Soziale Softwareentwicklung - Interview mit Harald Gantioler
Harald, du bist Programmierer und seit 2012 im Dialog. Was hat dich damals zu uns gebracht?
Harald: Ich habe damals mit einem ehemaligen Zivildiener im Dialog als selbstständiger Software-Entwickler zusammengearbeitet. Gemeinsam hatten wir schon kleinere Projekte für den Dialog umgesetzt. Mit der Einführung des neuen Dokumentationstools Dialog:Easy und dem Weggang des bisherigen Datenteams wurde ich gefragt, ob ich mir eine Anstellung vorstellen könne. Die Hauptaufgabe dabei war die Weiterentwicklung von Dialog:Easy.
Wie unterscheidet sich das Arbeiten im Sozialbereich im Vergleich zur Privatwirtschaft, wo du vorher tätig warst?

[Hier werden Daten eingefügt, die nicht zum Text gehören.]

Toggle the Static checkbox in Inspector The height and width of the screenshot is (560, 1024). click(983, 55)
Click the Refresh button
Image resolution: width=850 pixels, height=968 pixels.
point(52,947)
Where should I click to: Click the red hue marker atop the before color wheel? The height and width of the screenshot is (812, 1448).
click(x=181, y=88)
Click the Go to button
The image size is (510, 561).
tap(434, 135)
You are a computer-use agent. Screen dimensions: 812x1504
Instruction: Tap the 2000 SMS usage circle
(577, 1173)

Harald: Die Prozesse sind in der Privatwirtschaft stabiler bzw. einfacher, zumindest in dem Bereich, in dem ich tätig war. Sobald es um Menschen und nicht mehr um Waren geht, werden abzubildende Prozesse komplexer. Das Thema Abrechnung von Leistungen ist im Sozialbereich eine eigene Herausforderung.

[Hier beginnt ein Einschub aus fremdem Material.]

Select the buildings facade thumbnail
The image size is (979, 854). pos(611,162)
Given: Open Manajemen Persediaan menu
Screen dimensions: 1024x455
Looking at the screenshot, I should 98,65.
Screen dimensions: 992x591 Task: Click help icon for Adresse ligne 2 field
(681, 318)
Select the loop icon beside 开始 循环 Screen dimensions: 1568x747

Wie kann man sich die Arbeit als Programmierer im Dialog vorstellen, was sind deine Aufgaben?
Harald: Ganz klar ist meine Rolle nicht abgrenzbar: Einerseits bin ich für die Software-Entwicklung zuständig, andererseits aber zum Teil auch für die Serverwartung der dort laufenden Applikationen.
Dazu kommen der Support und Bereiche, die ich 2012 noch gar nicht auf dem Schirm hatte, wie Datenanalyse und -integration und Reporting. Insgesamt ist durch diese Vielfalt der Aufgaben wie bei vielen Mitarbeiter_innen im Dialog die Priorisierung eine große Herausforderung.
Dafür wird es aber auch nicht langweilig.